A Directiva 200/31/CE não abrange todos os contratos de fornecimento de mercadorias ou de prestação de serviços por via electrónica. A noção de serviços da sociedade de informação dela objecto encontra-se definida no artigo 1.º, n.º da Directiva 83/34/CEE, alterada pela directiva98/48/CE 12, para o qual remete a alínea a) do artigo 2.º. Ora, resulta do anexo V que, designadamente, não inclui, os serviços prestados por telefonia vocal, radiodifusão sonora e televisiva, telex e telecópia (fax) 13. Estes meios electrónicos de contratação não se encontram também abrangidos pelo Decreto-Lei n.º7/2004, de 7 de Janeiro (artigo 3.º), que transpôs a Directiva 200/31/CE e, enquanto utilizáveis para a celebração do contrato de seguro, deles nos ocuparemos na parte final. No regime particular do comércio electrónico estão, assim, fundamentalmente em causa os contratos celebrados na World Wide Web (ou noutras redes análogas) e por correio electrónico.
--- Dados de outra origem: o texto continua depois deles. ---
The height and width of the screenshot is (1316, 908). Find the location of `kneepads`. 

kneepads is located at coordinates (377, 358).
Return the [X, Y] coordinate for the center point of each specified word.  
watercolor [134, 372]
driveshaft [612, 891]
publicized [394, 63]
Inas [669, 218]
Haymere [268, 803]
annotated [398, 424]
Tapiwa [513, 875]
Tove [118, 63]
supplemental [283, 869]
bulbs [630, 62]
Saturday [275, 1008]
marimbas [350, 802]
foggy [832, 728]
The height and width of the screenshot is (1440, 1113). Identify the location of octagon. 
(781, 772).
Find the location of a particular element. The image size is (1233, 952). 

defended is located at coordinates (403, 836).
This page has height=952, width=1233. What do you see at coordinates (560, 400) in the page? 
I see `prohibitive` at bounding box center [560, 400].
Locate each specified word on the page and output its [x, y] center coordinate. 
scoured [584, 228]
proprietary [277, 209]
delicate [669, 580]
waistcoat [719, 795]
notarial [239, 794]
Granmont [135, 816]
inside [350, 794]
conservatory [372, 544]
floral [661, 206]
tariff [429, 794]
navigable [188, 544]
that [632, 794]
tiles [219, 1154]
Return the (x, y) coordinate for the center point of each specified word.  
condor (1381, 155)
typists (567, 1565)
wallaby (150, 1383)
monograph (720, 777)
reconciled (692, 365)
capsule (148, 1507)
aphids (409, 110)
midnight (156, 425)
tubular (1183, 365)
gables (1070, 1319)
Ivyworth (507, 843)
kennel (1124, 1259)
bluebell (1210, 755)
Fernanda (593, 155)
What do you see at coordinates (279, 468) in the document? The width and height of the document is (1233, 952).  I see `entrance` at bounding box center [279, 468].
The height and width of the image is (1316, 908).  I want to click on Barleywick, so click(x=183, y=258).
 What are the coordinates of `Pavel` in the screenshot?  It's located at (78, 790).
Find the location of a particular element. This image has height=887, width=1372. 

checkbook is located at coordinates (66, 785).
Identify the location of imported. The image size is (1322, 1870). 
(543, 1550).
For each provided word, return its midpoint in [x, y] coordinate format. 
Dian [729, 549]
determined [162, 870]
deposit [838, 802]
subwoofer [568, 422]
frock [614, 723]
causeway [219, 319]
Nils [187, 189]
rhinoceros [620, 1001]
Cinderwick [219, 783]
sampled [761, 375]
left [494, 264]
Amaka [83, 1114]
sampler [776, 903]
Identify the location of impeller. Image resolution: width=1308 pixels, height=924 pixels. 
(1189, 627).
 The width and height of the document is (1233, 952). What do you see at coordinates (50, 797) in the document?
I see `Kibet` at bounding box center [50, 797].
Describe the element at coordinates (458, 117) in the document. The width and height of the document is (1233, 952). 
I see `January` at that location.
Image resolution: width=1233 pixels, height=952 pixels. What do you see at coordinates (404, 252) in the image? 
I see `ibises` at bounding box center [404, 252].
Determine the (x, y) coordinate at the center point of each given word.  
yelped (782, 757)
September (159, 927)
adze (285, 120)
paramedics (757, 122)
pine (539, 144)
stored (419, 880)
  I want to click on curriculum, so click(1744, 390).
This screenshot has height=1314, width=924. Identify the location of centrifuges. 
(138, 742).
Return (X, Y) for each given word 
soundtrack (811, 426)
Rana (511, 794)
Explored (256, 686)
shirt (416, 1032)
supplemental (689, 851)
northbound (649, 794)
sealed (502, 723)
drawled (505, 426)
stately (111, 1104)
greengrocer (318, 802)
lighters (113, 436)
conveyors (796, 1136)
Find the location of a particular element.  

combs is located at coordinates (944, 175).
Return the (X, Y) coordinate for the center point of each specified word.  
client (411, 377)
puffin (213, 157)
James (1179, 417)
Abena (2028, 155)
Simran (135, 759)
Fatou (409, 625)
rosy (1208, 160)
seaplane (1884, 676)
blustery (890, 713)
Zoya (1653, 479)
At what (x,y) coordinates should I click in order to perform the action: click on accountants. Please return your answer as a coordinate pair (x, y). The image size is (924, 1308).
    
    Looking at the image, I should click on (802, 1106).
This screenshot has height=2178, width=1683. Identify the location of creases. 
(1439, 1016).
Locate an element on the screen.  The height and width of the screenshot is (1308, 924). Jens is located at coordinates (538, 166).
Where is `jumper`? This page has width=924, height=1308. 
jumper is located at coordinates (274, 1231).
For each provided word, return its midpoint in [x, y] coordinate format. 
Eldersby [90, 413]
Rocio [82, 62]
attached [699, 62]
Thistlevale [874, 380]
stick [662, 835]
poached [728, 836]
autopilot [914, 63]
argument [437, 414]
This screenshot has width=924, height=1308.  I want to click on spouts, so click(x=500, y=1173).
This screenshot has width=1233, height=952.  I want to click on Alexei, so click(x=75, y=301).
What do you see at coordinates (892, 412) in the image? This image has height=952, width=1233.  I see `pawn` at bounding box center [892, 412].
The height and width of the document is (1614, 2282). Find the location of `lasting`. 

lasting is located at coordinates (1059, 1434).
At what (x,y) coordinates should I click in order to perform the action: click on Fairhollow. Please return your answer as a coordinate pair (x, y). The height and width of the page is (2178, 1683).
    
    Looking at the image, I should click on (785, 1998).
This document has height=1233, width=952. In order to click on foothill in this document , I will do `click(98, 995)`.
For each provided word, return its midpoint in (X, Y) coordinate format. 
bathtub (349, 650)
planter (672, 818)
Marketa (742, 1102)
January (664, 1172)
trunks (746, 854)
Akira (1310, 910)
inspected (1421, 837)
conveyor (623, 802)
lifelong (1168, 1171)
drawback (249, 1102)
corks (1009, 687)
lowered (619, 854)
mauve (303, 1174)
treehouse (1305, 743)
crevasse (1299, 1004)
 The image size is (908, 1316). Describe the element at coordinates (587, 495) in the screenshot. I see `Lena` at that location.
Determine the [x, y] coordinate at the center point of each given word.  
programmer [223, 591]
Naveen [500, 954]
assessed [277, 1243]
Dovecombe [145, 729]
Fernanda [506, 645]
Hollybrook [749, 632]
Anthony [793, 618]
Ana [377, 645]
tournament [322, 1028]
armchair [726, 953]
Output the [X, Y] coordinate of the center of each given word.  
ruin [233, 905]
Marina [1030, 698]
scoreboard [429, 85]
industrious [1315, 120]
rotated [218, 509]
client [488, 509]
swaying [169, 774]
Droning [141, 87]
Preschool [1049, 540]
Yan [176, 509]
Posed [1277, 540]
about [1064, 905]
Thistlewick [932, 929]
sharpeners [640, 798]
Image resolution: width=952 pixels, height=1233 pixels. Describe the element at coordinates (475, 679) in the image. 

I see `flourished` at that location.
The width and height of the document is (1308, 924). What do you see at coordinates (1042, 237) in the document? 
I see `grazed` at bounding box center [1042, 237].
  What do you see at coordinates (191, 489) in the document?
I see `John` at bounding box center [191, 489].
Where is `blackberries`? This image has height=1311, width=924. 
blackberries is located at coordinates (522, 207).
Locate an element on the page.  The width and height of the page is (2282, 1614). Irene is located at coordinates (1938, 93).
O Decreto-Lei n.º7/2004 menciona frequentemente os «consumidores» e consagra, como veremos, regimes diferentes consoante o contrato seja realizado entre empresários (na gíria designados B2B) e entre empresários e consumidores (B2C). Mas não define tal noção, devendo para o efeito, ter-se em conta a prevista na Directiva: «qualquer pessoa singular que actue para fins alheios à sua actividade comer- cial, empresarial ou profissional» (artigo 3.º, alínea Page 11 e)). Noção já presente no Decreto-Lei n.º95/2006, de transposição da Directiva 2002/65/CE (artigo 2.º, alínea e)).

2.1. A forma electrónica

Uma das questões que importava resolver era a de determinar as condições em que a forma electrónica pode substituir a forma escrita exigida para a conclusão de certos contratos (ad substantiam ou ad probationem). A primeira legislação sobre a matéria foi a do Estado norte-americano de Utah cujo Digital Signature Act impunha a utilização de assinatura digital (verificada por meio de chave pública, com certificação por autoridade titular da devida licença) 14, mas esta regulamentação, demasiado rígida visto não permitir a utilização de outro tipo de assinatura que , no futuro, se viesse a mostrar igualmente idóneo para garantir a identificação do autor e a fidelidade do conteúdo da declaração, não foi a consagrada na Lei Modelo para o Comércio Electrónico da Comissão das Nações Unidas para o Direito Comercial Internacional (CNUDCI) 15. Aí se estabelece que quando a lei exija assinatura, tal exigência é satisfeita se for utilizado processo que identifique o declarante e revele a sua aprovação do conteúdo da mensagem, e o processo seja fiável e apropriado ao objectivo em vista ao ser criada ou comunicada a mensagem, consideradas todas as circunstâncias e, designadamente, qualquer acordo relevante 16. Não é, pois, exigido qualquer requisito de certificação da assinatura, dependendo a equivalência da assinatura electrónica à assinatura manuscrita de apreciação caso a caso o que não favorece a segurança jurídica 17.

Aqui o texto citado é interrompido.